■ Short problem ■
Update the entries below so that every "Viewport" becomes "Display", keeping all other text the same.

■ Extracted entries ■
-- start --

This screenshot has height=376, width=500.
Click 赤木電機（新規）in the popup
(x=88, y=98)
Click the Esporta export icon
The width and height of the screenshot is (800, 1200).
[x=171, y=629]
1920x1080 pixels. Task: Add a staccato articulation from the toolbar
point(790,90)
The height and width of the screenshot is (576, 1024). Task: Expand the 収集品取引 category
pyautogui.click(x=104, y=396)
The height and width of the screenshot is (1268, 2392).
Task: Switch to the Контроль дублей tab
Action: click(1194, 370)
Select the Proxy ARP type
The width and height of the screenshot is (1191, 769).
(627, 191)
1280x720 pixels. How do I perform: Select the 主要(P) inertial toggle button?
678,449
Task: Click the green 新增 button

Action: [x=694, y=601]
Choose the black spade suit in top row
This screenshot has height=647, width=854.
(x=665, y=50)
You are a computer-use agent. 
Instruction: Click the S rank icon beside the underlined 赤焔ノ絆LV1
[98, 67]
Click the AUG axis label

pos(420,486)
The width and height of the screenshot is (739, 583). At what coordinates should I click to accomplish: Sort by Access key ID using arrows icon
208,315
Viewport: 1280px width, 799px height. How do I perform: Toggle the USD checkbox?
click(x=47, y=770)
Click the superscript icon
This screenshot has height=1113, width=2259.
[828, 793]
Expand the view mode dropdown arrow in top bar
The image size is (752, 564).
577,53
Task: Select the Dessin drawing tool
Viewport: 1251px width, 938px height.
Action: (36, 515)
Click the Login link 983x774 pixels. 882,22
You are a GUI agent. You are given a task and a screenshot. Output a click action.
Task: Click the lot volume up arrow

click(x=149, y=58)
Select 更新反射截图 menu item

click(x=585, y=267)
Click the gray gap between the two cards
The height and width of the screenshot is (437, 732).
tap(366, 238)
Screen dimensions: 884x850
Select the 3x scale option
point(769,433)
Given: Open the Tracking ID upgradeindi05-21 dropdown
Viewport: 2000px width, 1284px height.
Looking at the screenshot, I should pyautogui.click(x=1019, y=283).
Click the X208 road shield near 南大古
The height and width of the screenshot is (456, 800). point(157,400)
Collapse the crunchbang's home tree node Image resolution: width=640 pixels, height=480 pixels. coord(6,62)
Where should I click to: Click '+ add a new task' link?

-- end --

■ Answer to this task ■
This screenshot has height=376, width=500.
Click 赤木電機（新規）in the popup
(x=88, y=98)
Click the Esporta export icon
The width and height of the screenshot is (800, 1200).
[x=171, y=629]
1920x1080 pixels. Task: Add a staccato articulation from the toolbar
point(790,90)
The height and width of the screenshot is (576, 1024). Task: Expand the 収集品取引 category
pyautogui.click(x=104, y=396)
The height and width of the screenshot is (1268, 2392).
Task: Switch to the Контроль дублей tab
Action: click(1194, 370)
Select the Proxy ARP type
The width and height of the screenshot is (1191, 769).
(627, 191)
1280x720 pixels. How do I perform: Select the 主要(P) inertial toggle button?
678,449
Task: Click the green 新增 button

Action: [x=694, y=601]
Choose the black spade suit in top row
This screenshot has height=647, width=854.
(x=665, y=50)
You are a computer-use agent. 
Instruction: Click the S rank icon beside the underlined 赤焔ノ絆LV1
[98, 67]
Click the AUG axis label

pos(420,486)
The width and height of the screenshot is (739, 583). At what coordinates should I click to accomplish: Sort by Access key ID using arrows icon
208,315
Display: 1280px width, 799px height. How do I perform: Toggle the USD checkbox?
click(x=47, y=770)
Click the superscript icon
This screenshot has height=1113, width=2259.
[828, 793]
Expand the view mode dropdown arrow in top bar
The image size is (752, 564).
577,53
Task: Select the Dessin drawing tool
Display: 1251px width, 938px height.
Action: (36, 515)
Click the Login link 983x774 pixels. 882,22
You are a GUI agent. You are given a task and a screenshot. Output a click action.
Task: Click the lot volume up arrow

click(x=149, y=58)
Select 更新反射截图 menu item

click(x=585, y=267)
Click the gray gap between the two cards
The height and width of the screenshot is (437, 732).
tap(366, 238)
Screen dimensions: 884x850
Select the 3x scale option
point(769,433)
Given: Open the Tracking ID upgradeindi05-21 dropdown
Display: 2000px width, 1284px height.
Looking at the screenshot, I should pyautogui.click(x=1019, y=283).
Click the X208 road shield near 南大古
The height and width of the screenshot is (456, 800). point(157,400)
Collapse the crunchbang's home tree node Image resolution: width=640 pixels, height=480 pixels. coord(6,62)
Where should I click to: Click '+ add a new task' link?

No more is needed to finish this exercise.